Former Alaska Gov. Sarah Palin speaks during a conference in...

Former Alaska Gov. Sarah Palin speaks during a conference in 2015.   Credit: AP/Cliff Owen

A panel of federal appeals judges in Manhattan on Friday expressed concern about the dismissal of Sarah Palin’s libel suit against The New York Times over a 2017 editorial that incorrectly claimed her political committee incited the shooting of Rep. Gabrielle Giffords in Arizona in 2011.

The lawsuit was tossed last year by Manhattan U.S. District Judge Jed Rakoff, who ruled there wasn’t a plausible claim the Times acted with malice after letting editorial page editor James Bennet testify that the false claim was an inadvertent error and was quickly corrected.

But at oral arguments before the Second U.S. Circuit Court of Appeals, Palin’s lawyers said the judge should have ruled based on the sufficiency of the allegations in their complaint and not substituted himself for a jury by listening to Bennet testify and assessing his credibility.

All three judges agreed the step was a break with protocol. “This is tremendously unusual to have a hearing like this,” said Judge Denny Chin, while Judge John Keenan expressed concern about letting a judge “willy nilly” break with the standard procedure set out in federal rules.

“This is such an unusual procedure,” said the third member of the panel, Judge John Walker. “It seems to me we have entered into the area of a trial.”

The Times’ June 2017 editorial followed the shooting of Louisiana Rep.
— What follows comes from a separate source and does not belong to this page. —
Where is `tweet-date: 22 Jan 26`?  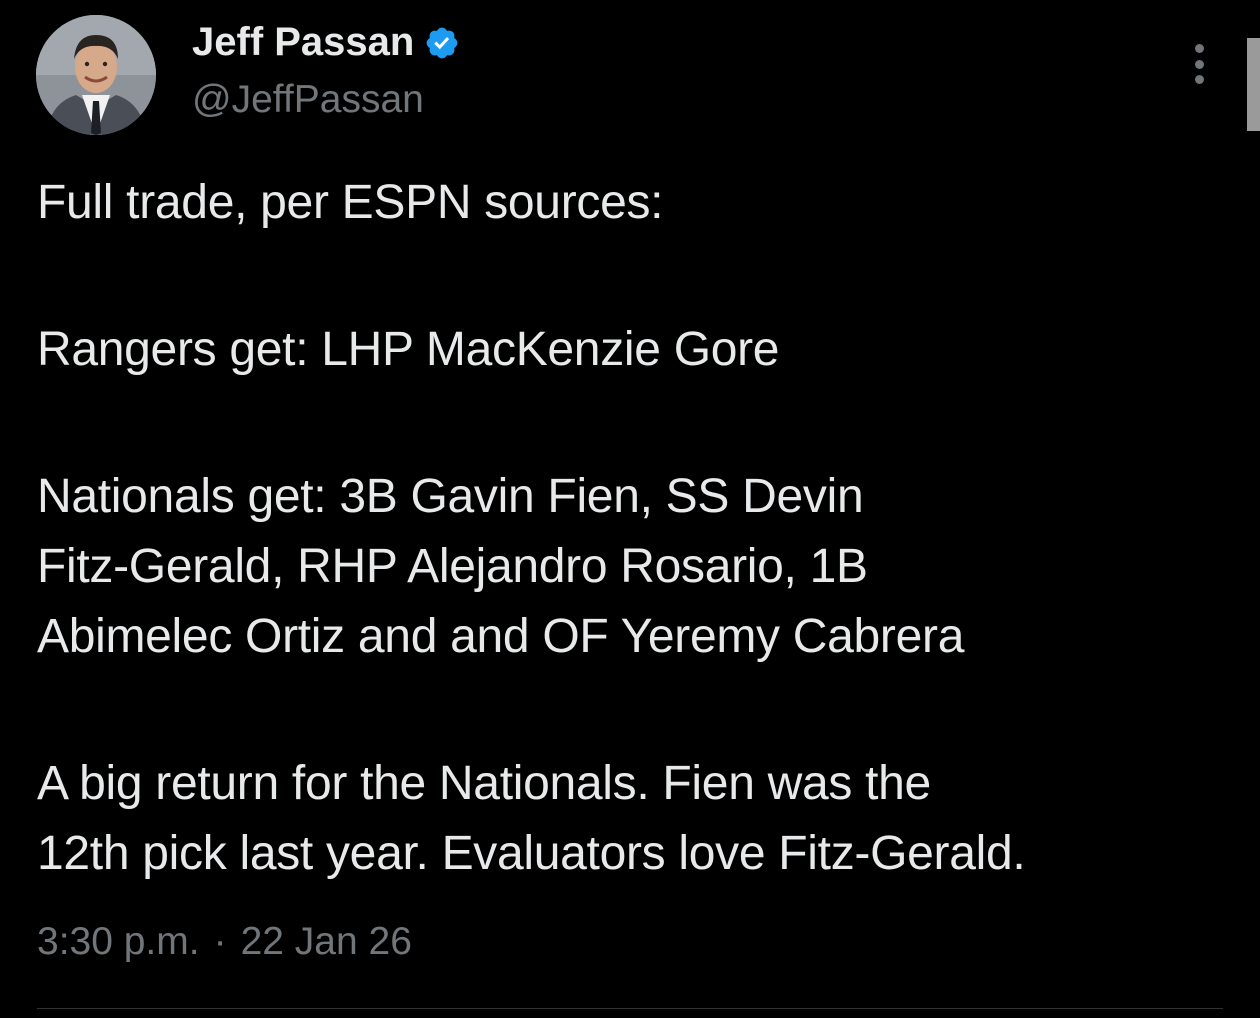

Steve Scalise. Lamenting violent political rhetoric, it mistakenly said Palin's committee put out a map in 2011 with crosshairs targeting Giffords that had incited shooter Jared Loughner. In fact, no such link was ever shown.
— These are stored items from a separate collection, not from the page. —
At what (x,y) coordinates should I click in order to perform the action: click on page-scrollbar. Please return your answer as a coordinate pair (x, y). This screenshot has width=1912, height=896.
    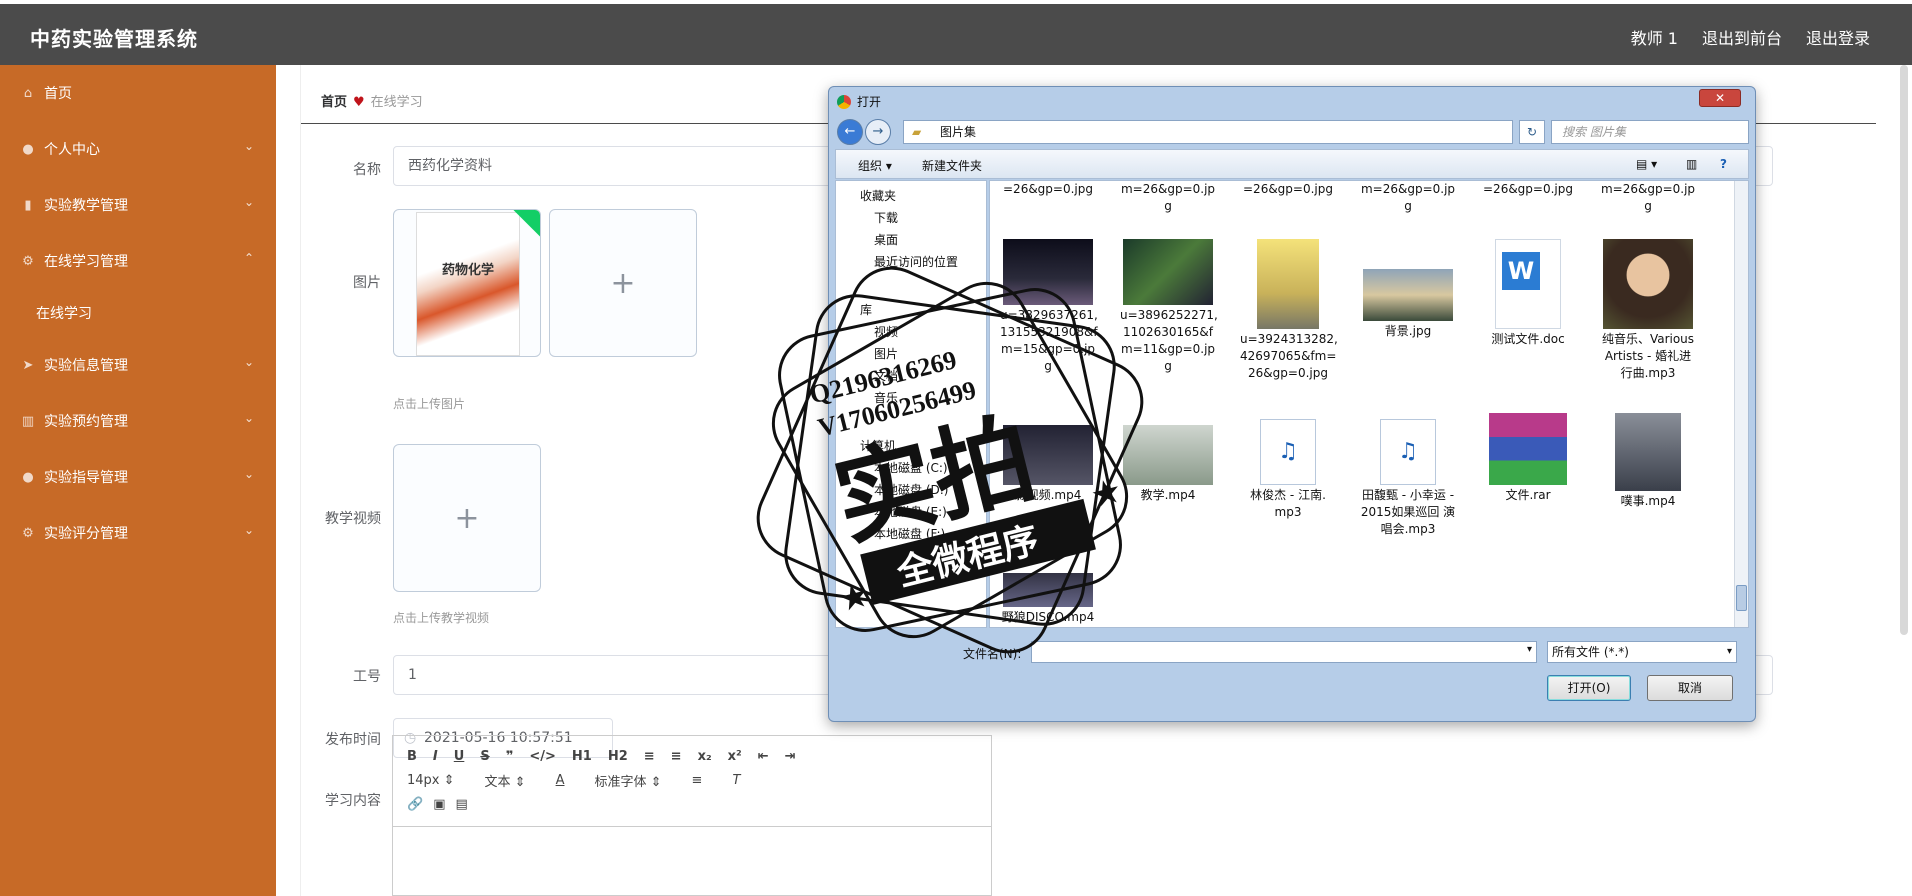
    Looking at the image, I should click on (1904, 350).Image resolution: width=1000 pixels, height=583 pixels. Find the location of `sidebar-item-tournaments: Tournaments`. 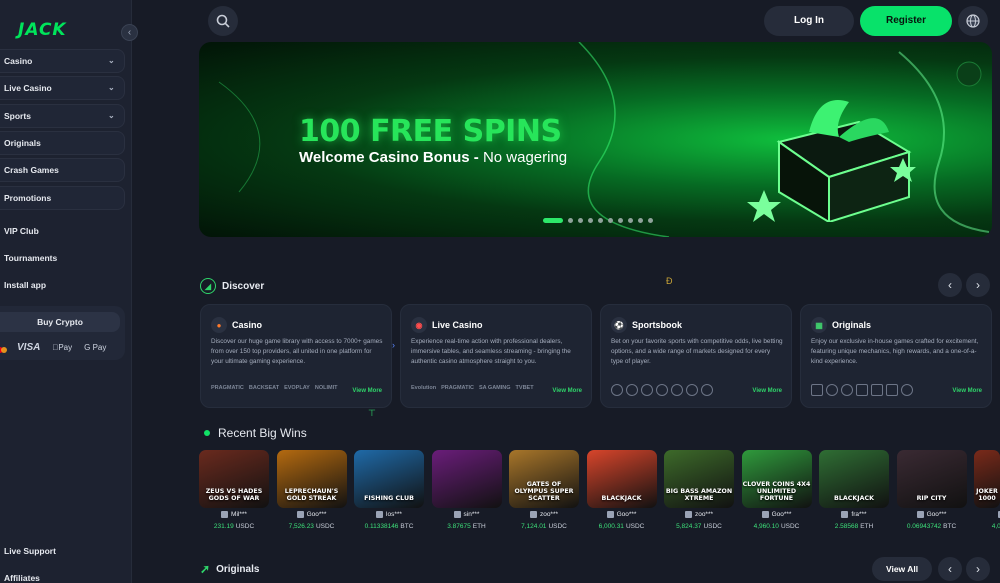

sidebar-item-tournaments: Tournaments is located at coordinates (30, 258).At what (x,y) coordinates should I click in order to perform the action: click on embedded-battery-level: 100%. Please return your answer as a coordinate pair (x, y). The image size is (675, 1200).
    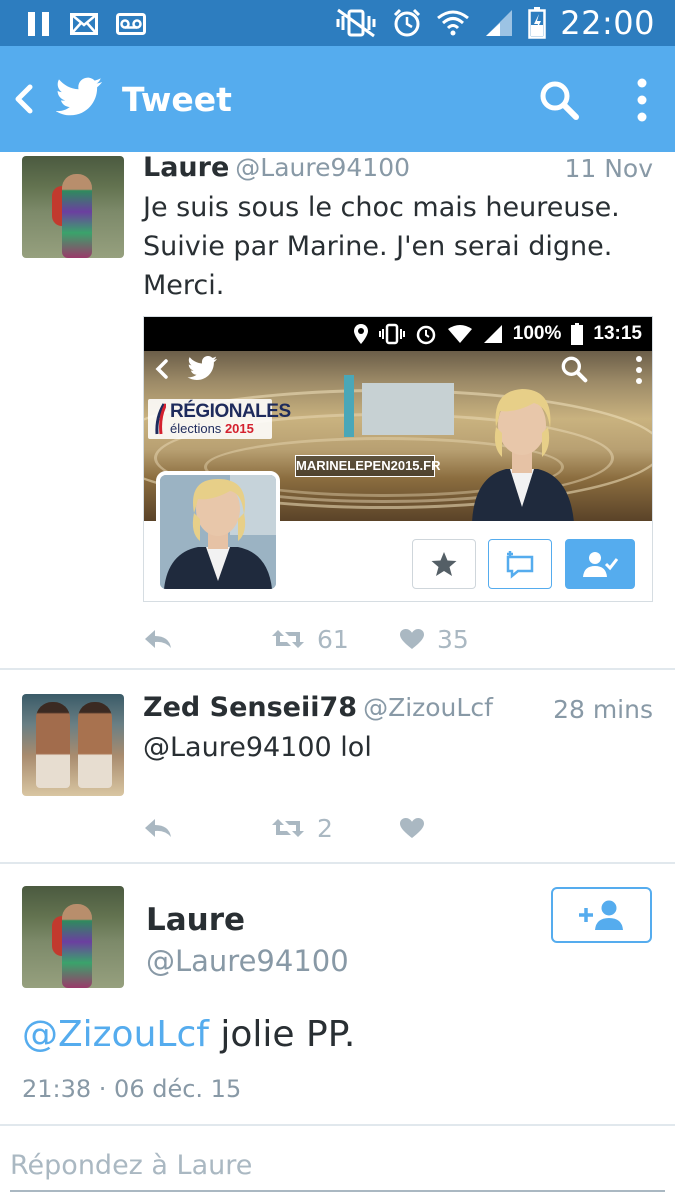
    Looking at the image, I should click on (537, 334).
Public figures like Palin suing for libel must show malice — that a newspaper knew it was printing falsehoods, or recklessly disregarded the truth. After hearing Bennet testify that he didn’t remember stories in the Times and elsewhere that debunked claims that Palin incited Loughner and quickly corrected his error, Rakoff said there was no basis to allege malice.

But Walker said the judge shouldn’t have taken Bennet’s word for it without even giving Palin a chance to gather information from others at the Times to try to show Bennet was being disingenuous and had recklessly smeared Palin because he despised her political philosophy.

“He was exposed to all of these articles,” Walker said to Times lawyer Lee Levine. “He says, ‘Oh, I never read it.’ He’s a highly functioning person. He’s the editor of the editorial page . . . The jury at least could consider that, couldn’t they?”

Levine said Rakoff didn’t trust Bennet, he just considered it illogical to claim malice in light of the Times’ quick correction. But Walker said a jury might find otherwise.

“One could argue . . . that of course he knew he was going to correct it,” he said. “I’ll put it out there and then if I’m corrected I’ll correct it. It could have been premeditated.”

The judges took the case under advisement and didn’t indicate when they will rule.